Huntington’s Disease

Huntington’s Disease is an inherited neurodegenerative disease which causes damage to brain cells in the basal ganglia and cortex. It commonly occurs in people aged 35-55 years and results in movement, cognition and behaviour abnormalities.

Juvenile Huntington’s Disease accounts for approximately 6% of all cases, affecting those aged 20 years or younger.

Huntington’s Disease is characterised by ‘Chorea’; abnormal involuntary movement disorder. This can also affect speech, swallowing, posture and gait and often progresses to rigidity and dementia in the later stages.

Symptoms include:

  • Chorea (loss of range and function)
  • Rigidity (loss of range, immobility, contractures, deformity and pain)
  • Spasm (exaggerated movements, pain)
  • Speech abnormality (communication problems)
  • Swallowing problems (chest infection, aspiration / choking)

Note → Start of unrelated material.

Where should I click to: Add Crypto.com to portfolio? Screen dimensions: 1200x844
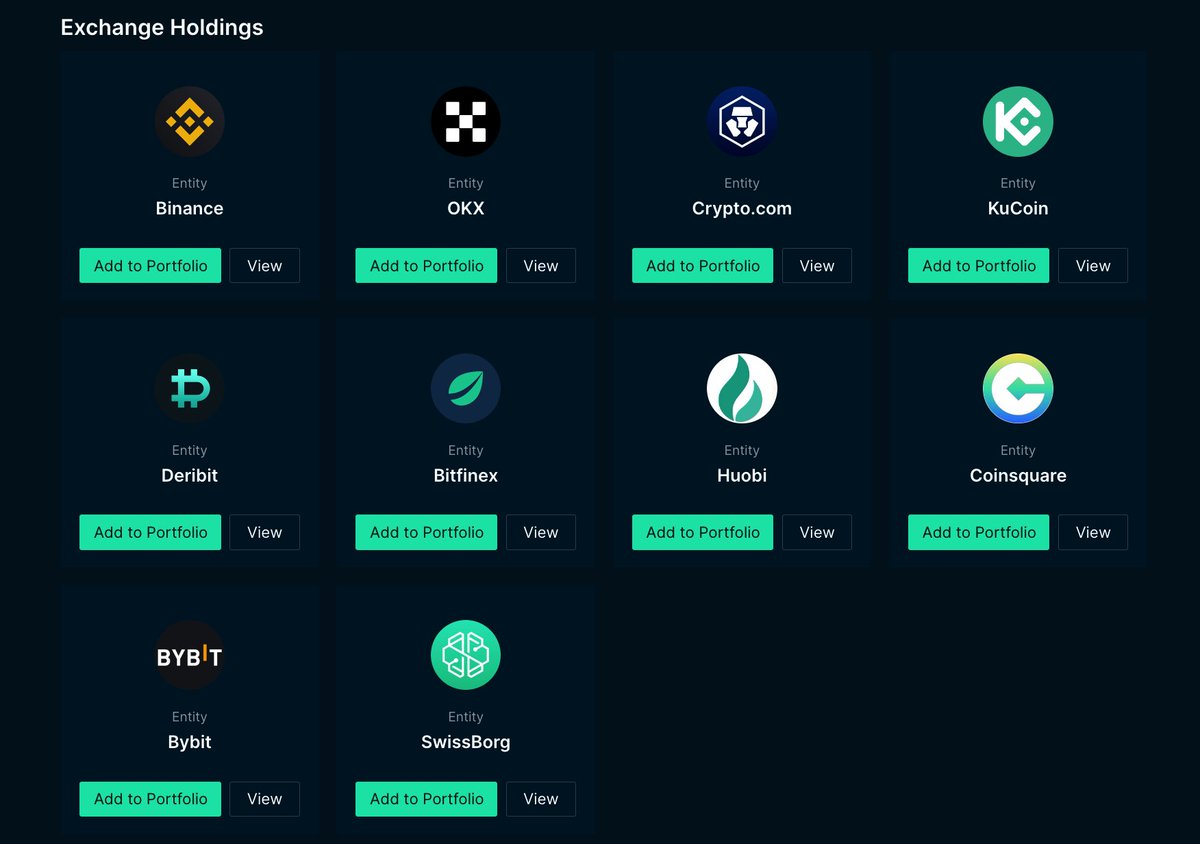(x=702, y=265)
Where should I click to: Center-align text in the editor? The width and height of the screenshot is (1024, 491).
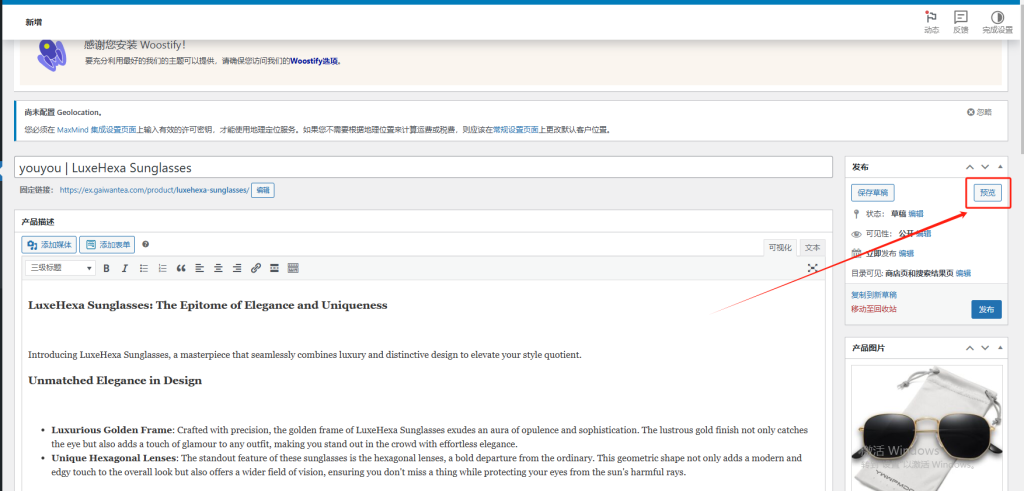218,268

Physiotherapy is important for patients with Huntington’s Disease in order to help maintain patient independence for as long as possible. Physiotherapists can provide specific exercises to help maintain balance and mobility as well as postural awareness achieved through exercises performed in standing, sitting and lying. Treatment also includes relaxation techniques, moving / handling and positioning for comfort.